3. Compensation and Related Matters.
(a) Base Salary. Executive shall receive a base salary paid by
Heartland ("Base Salary") at the annual rate of not less than One Hundred
Forty-Four Thousand Dollars ($144,000), payable in such increments as executives
of Heartland normally are paid.
(b) Bonus Payments. Executive shall be eligible to receive, in
addition to the Base Salary: (i) compensation under Heartland's Performance
Incentive Compensation Plan (provided that the performance requirements in such
plan are achieved by Executive); and (ii) compensation under such other bonus
plan, if any, as the Board of Directors or the Option and Compensation Committee
of the Board of Directors may specify (provided that the performance
requirements in such plan are achieved by Executive).
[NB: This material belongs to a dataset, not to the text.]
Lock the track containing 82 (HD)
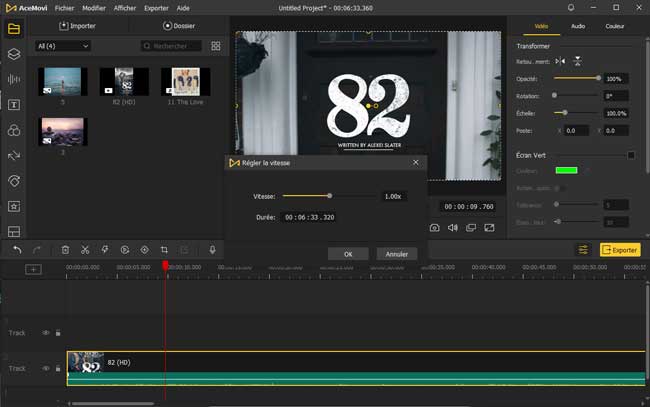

(c) Option Grants. Executive shall be eligible to receive such
stock options, if any, as the Board of Directors or Compensation Committee may
specify, all on the terms and conditions more fully described in the option
agreement(s) pursuant to which such grant(s) is made.
(d) Expenses. During the Term, Executive shall be entitled to
receive prompt reimbursement for all reasonable expenses incurred by him (in
accordance with the policies and procedures established by the Board of
Directors for its senior executive officers) in performing services hereunder,
provided that Executive properly accounts therefor in accordance with the
Policies.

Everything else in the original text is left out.